• [Rows]:
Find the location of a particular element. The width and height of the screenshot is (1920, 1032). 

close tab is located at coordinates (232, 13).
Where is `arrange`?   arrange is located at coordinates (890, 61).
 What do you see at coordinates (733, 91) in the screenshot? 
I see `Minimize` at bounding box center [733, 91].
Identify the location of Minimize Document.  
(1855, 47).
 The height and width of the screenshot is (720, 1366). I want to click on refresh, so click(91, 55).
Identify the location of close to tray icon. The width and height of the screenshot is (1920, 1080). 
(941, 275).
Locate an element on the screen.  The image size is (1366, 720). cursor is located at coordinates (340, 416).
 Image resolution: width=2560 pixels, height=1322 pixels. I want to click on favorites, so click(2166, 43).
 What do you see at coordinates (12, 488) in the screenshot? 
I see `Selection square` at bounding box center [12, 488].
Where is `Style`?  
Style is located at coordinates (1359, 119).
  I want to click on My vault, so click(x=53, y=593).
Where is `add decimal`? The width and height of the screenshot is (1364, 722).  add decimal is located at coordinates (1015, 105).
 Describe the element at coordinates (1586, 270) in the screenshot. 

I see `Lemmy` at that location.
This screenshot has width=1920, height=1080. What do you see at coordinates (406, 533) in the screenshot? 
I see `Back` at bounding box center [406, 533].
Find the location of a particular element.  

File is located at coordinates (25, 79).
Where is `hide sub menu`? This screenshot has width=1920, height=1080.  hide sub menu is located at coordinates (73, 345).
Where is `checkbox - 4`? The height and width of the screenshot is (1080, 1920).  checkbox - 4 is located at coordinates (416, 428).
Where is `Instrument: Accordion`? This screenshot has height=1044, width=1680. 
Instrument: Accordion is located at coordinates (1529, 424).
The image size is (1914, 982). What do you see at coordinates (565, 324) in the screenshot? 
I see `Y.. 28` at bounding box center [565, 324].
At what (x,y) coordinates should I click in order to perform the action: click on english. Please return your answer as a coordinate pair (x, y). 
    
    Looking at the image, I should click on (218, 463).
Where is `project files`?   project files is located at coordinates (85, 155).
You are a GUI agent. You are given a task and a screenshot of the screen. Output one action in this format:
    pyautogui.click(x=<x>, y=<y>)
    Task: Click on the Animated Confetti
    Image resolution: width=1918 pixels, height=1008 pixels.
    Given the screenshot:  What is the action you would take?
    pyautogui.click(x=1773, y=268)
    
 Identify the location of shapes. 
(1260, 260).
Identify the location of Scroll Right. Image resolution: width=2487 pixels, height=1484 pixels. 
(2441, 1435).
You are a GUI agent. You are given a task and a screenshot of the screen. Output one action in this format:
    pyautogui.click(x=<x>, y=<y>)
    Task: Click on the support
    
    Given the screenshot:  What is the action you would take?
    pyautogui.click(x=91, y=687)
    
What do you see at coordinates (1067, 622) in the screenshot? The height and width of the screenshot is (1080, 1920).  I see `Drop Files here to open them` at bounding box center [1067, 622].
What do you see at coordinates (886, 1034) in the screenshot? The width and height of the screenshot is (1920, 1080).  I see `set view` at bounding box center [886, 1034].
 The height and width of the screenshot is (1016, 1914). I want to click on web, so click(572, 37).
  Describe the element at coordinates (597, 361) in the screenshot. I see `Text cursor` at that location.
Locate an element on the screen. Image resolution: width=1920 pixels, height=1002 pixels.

• [Your objective]: Reproduce all of the entries above verbatim.

• [The answer]:
Find the location of a particular element. The width and height of the screenshot is (1920, 1032). 

close tab is located at coordinates (232, 13).
Where is `arrange`?   arrange is located at coordinates (890, 61).
 What do you see at coordinates (733, 91) in the screenshot? 
I see `Minimize` at bounding box center [733, 91].
Identify the location of Minimize Document.  
(1855, 47).
 The height and width of the screenshot is (720, 1366). I want to click on refresh, so click(91, 55).
Identify the location of close to tray icon. The width and height of the screenshot is (1920, 1080). 
(941, 275).
Locate an element on the screen.  The image size is (1366, 720). cursor is located at coordinates (340, 416).
 Image resolution: width=2560 pixels, height=1322 pixels. I want to click on favorites, so click(2166, 43).
 What do you see at coordinates (12, 488) in the screenshot? 
I see `Selection square` at bounding box center [12, 488].
Where is `Style`?  
Style is located at coordinates (1359, 119).
  I want to click on My vault, so click(x=53, y=593).
Where is `add decimal`? The width and height of the screenshot is (1364, 722).  add decimal is located at coordinates (1015, 105).
 Describe the element at coordinates (1586, 270) in the screenshot. 

I see `Lemmy` at that location.
This screenshot has width=1920, height=1080. What do you see at coordinates (406, 533) in the screenshot? 
I see `Back` at bounding box center [406, 533].
Find the location of a particular element.  

File is located at coordinates (25, 79).
Where is `hide sub menu`? This screenshot has width=1920, height=1080.  hide sub menu is located at coordinates (73, 345).
Where is `checkbox - 4`? The height and width of the screenshot is (1080, 1920).  checkbox - 4 is located at coordinates (416, 428).
Where is `Instrument: Accordion`? This screenshot has height=1044, width=1680. 
Instrument: Accordion is located at coordinates (1529, 424).
The image size is (1914, 982). What do you see at coordinates (565, 324) in the screenshot? 
I see `Y.. 28` at bounding box center [565, 324].
At what (x,y) coordinates should I click in order to perform the action: click on english. Please return your answer as a coordinate pair (x, y). 
    
    Looking at the image, I should click on (218, 463).
Where is `project files`?   project files is located at coordinates (85, 155).
You are a GUI agent. You are given a task and a screenshot of the screen. Output one action in this format:
    pyautogui.click(x=<x>, y=<y>)
    Task: Click on the Animated Confetti
    Image resolution: width=1918 pixels, height=1008 pixels.
    Given the screenshot:  What is the action you would take?
    pyautogui.click(x=1773, y=268)
    
 Identify the location of shapes. 
(1260, 260).
Identify the location of Scroll Right. Image resolution: width=2487 pixels, height=1484 pixels. 
(2441, 1435).
You are a GUI agent. You are given a task and a screenshot of the screen. Output one action in this format:
    pyautogui.click(x=<x>, y=<y>)
    Task: Click on the support
    
    Given the screenshot:  What is the action you would take?
    pyautogui.click(x=91, y=687)
    
What do you see at coordinates (1067, 622) in the screenshot? The height and width of the screenshot is (1080, 1920).  I see `Drop Files here to open them` at bounding box center [1067, 622].
What do you see at coordinates (886, 1034) in the screenshot? The width and height of the screenshot is (1920, 1080).  I see `set view` at bounding box center [886, 1034].
 The height and width of the screenshot is (1016, 1914). I want to click on web, so click(572, 37).
  Describe the element at coordinates (597, 361) in the screenshot. I see `Text cursor` at that location.
Locate an element on the screen. Image resolution: width=1920 pixels, height=1002 pixels.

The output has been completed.